But once he has finally established a camaraderie with the men, in sweeps the officious Major Great (a pseudonym, like many others in the book, and in this case maybe a sly nod to Joseph Heller’s Major Major), who insists that Kidder enforce spit-and-polish discipline, undermining all his efforts to earn the men’s respect.

Kidder’s father served in the Pacific in World War II and “had a collection of stories, which he loved to tell and which, as the years went on, I liked more and more to hear.”

His hopes of getting a novel out of his own Vietnam experiences were dashed; he wrote one, but burned the manuscript after 33 publishers rejected it.

Yet even while he was in Vietnam, Kidder tells us, he was fictionalizing the war. He wrote his parents about befriending two Vietnamese boys, Go and Hanh, who didn’t exist. He invented an “inscrutable and lovely” Vietnamese girlfriend in a letter to a friend – but didn’t mail it.

A decade later, when Kidder was interviewing Vietnam veterans for a magazine article, one of them confessed that he always stretched the truth when he told stories of his war experiences: “It takes the place of things you didn’t do.”

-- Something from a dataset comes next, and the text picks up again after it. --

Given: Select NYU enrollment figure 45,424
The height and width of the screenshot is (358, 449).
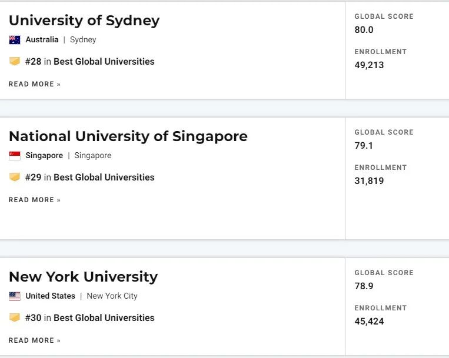Looking at the screenshot, I should [369, 321].
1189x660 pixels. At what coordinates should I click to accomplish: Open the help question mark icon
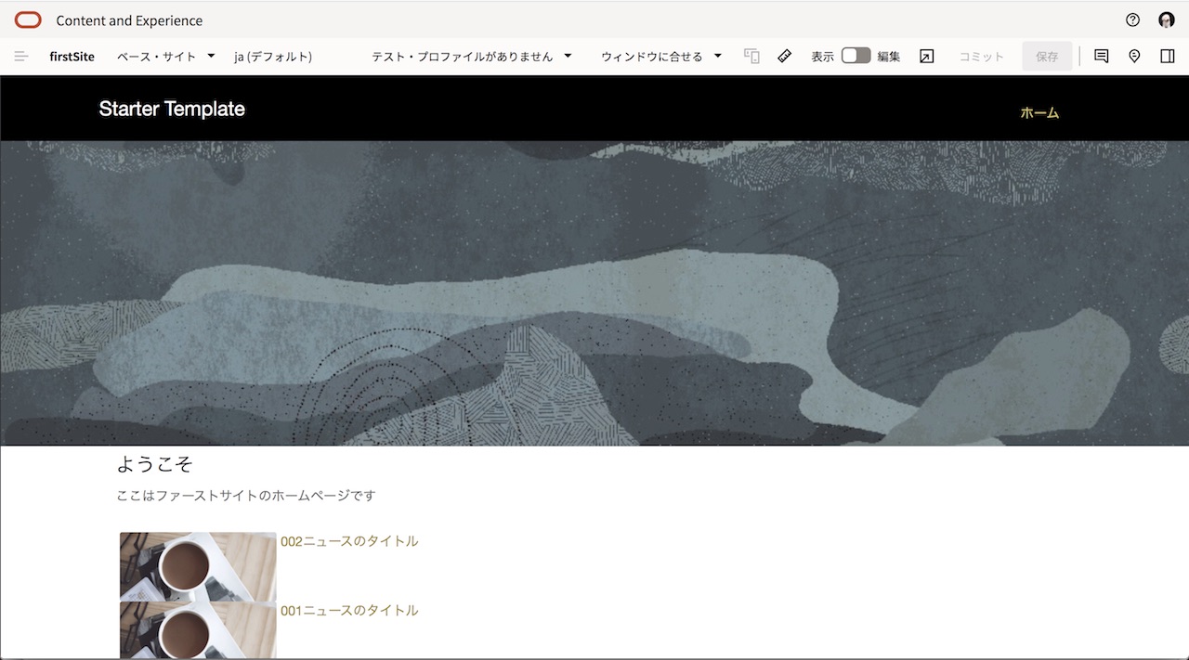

So Kidder may be salving his conscience by telling us his true war stories, which are mundane rather than terrible. The lack of life-or-death tension sometimes makes for a book that many readers will find uninvolving.

But it may be significant that this memoir appears in the midst of another war that we can’t help seeing through the lens of Vietnam. Muted, ironic, thoughtful, “My Detachment” is a meditation in a time of war – and a candid depiction of how the misdirections of youth can shape and haunt a life.